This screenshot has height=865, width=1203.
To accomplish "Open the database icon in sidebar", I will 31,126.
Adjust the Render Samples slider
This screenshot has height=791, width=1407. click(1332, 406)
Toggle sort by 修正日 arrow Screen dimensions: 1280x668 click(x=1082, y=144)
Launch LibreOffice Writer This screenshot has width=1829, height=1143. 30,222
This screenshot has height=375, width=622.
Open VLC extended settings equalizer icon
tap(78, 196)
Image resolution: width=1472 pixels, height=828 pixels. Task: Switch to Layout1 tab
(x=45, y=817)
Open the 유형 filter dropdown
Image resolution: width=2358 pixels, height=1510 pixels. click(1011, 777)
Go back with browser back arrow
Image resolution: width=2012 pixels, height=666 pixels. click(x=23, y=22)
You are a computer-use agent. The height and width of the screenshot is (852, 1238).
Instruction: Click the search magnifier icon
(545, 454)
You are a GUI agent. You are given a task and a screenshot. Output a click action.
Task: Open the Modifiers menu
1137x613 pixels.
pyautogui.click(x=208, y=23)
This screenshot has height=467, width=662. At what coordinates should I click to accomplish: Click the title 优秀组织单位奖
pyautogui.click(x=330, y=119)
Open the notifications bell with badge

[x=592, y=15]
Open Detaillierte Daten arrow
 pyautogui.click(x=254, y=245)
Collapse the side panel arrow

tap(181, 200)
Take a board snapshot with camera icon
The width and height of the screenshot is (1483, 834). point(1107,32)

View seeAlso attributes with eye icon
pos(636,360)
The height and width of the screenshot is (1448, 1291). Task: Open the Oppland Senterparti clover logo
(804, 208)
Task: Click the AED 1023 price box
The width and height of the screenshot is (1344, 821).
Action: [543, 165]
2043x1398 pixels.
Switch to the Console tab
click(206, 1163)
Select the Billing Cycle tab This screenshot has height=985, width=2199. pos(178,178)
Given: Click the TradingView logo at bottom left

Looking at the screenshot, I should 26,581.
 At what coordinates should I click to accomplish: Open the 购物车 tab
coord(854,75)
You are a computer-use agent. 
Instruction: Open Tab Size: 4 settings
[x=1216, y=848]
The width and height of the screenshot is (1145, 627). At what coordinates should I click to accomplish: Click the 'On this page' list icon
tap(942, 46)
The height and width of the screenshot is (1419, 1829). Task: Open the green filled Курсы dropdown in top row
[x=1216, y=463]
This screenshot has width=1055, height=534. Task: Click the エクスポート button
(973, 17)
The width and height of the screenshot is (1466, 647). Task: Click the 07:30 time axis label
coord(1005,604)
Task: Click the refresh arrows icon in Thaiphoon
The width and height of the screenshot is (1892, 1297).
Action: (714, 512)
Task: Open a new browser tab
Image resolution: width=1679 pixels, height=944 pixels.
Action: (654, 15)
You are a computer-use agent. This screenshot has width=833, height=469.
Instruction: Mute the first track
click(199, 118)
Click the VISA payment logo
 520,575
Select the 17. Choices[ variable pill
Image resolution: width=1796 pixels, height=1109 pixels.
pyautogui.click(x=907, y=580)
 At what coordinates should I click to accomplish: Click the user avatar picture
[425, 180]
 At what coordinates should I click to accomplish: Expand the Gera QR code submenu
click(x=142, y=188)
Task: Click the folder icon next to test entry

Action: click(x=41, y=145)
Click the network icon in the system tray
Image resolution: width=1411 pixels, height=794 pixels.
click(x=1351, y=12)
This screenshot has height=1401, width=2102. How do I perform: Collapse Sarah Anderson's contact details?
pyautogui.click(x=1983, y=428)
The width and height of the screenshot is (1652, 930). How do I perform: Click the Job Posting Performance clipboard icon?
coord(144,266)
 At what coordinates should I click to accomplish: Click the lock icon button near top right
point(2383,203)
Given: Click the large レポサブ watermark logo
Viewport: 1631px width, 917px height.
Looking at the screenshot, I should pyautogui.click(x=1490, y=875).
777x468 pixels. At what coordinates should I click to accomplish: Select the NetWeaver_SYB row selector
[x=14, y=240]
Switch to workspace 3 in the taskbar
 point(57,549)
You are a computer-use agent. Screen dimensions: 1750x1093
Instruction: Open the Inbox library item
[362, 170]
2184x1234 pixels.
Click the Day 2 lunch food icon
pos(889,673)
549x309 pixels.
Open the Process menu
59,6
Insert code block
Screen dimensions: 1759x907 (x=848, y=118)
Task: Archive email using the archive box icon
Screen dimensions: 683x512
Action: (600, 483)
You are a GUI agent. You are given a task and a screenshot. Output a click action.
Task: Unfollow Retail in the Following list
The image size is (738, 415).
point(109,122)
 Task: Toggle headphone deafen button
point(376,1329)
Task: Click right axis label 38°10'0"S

INSTRUCTIONS TO FOLLOW
Repeat, exactly and in full, the records shown above.

RESPONSE TO THIS EXERCISE
This screenshot has height=865, width=1203.
To accomplish "Open the database icon in sidebar", I will 31,126.
Adjust the Render Samples slider
This screenshot has height=791, width=1407. click(1332, 406)
Toggle sort by 修正日 arrow Screen dimensions: 1280x668 click(x=1082, y=144)
Launch LibreOffice Writer This screenshot has width=1829, height=1143. 30,222
This screenshot has height=375, width=622.
Open VLC extended settings equalizer icon
tap(78, 196)
Image resolution: width=1472 pixels, height=828 pixels. Task: Switch to Layout1 tab
(x=45, y=817)
Open the 유형 filter dropdown
Image resolution: width=2358 pixels, height=1510 pixels. click(1011, 777)
Go back with browser back arrow
Image resolution: width=2012 pixels, height=666 pixels. click(x=23, y=22)
You are a computer-use agent. The height and width of the screenshot is (852, 1238).
Instruction: Click the search magnifier icon
(545, 454)
You are a GUI agent. You are given a task and a screenshot. Output a click action.
Task: Open the Modifiers menu
1137x613 pixels.
pyautogui.click(x=208, y=23)
This screenshot has height=467, width=662. At what coordinates should I click to accomplish: Click the title 优秀组织单位奖
pyautogui.click(x=330, y=119)
Open the notifications bell with badge

[x=592, y=15]
Open Detaillierte Daten arrow
 pyautogui.click(x=254, y=245)
Collapse the side panel arrow

tap(181, 200)
Take a board snapshot with camera icon
The width and height of the screenshot is (1483, 834). point(1107,32)

View seeAlso attributes with eye icon
pos(636,360)
The height and width of the screenshot is (1448, 1291). Task: Open the Oppland Senterparti clover logo
(804, 208)
Task: Click the AED 1023 price box
The width and height of the screenshot is (1344, 821).
Action: [543, 165]
2043x1398 pixels.
Switch to the Console tab
click(206, 1163)
Select the Billing Cycle tab This screenshot has height=985, width=2199. pos(178,178)
Given: Click the TradingView logo at bottom left

Looking at the screenshot, I should 26,581.
 At what coordinates should I click to accomplish: Open the 购物车 tab
coord(854,75)
You are a computer-use agent. 
Instruction: Open Tab Size: 4 settings
[x=1216, y=848]
The width and height of the screenshot is (1145, 627). At what coordinates should I click to accomplish: Click the 'On this page' list icon
tap(942, 46)
The height and width of the screenshot is (1419, 1829). Task: Open the green filled Курсы dropdown in top row
[x=1216, y=463]
This screenshot has width=1055, height=534. Task: Click the エクスポート button
(973, 17)
The width and height of the screenshot is (1466, 647). Task: Click the 07:30 time axis label
coord(1005,604)
Task: Click the refresh arrows icon in Thaiphoon
The width and height of the screenshot is (1892, 1297).
Action: (714, 512)
Task: Open a new browser tab
Image resolution: width=1679 pixels, height=944 pixels.
Action: (654, 15)
You are a computer-use agent. This screenshot has width=833, height=469.
Instruction: Mute the first track
click(199, 118)
Click the VISA payment logo
 520,575
Select the 17. Choices[ variable pill
Image resolution: width=1796 pixels, height=1109 pixels.
pyautogui.click(x=907, y=580)
 At what coordinates should I click to accomplish: Click the user avatar picture
[425, 180]
 At what coordinates should I click to accomplish: Expand the Gera QR code submenu
click(x=142, y=188)
Task: Click the folder icon next to test entry

Action: click(x=41, y=145)
Click the network icon in the system tray
Image resolution: width=1411 pixels, height=794 pixels.
click(x=1351, y=12)
This screenshot has height=1401, width=2102. How do I perform: Collapse Sarah Anderson's contact details?
pyautogui.click(x=1983, y=428)
The width and height of the screenshot is (1652, 930). How do I perform: Click the Job Posting Performance clipboard icon?
coord(144,266)
 At what coordinates should I click to accomplish: Click the lock icon button near top right
point(2383,203)
Given: Click the large レポサブ watermark logo
Viewport: 1631px width, 917px height.
Looking at the screenshot, I should pyautogui.click(x=1490, y=875).
777x468 pixels. At what coordinates should I click to accomplish: Select the NetWeaver_SYB row selector
[x=14, y=240]
Switch to workspace 3 in the taskbar
 point(57,549)
You are a computer-use agent. Screen dimensions: 1750x1093
Instruction: Open the Inbox library item
[362, 170]
2184x1234 pixels.
Click the Day 2 lunch food icon
pos(889,673)
549x309 pixels.
Open the Process menu
59,6
Insert code block
Screen dimensions: 1759x907 (x=848, y=118)
Task: Archive email using the archive box icon
Screen dimensions: 683x512
Action: (600, 483)
You are a GUI agent. You are given a task and a screenshot. Output a click action.
Task: Unfollow Retail in the Following list
The image size is (738, 415).
point(109,122)
 Task: Toggle headphone deafen button
point(376,1329)
Task: Click right axis label 38°10'0"S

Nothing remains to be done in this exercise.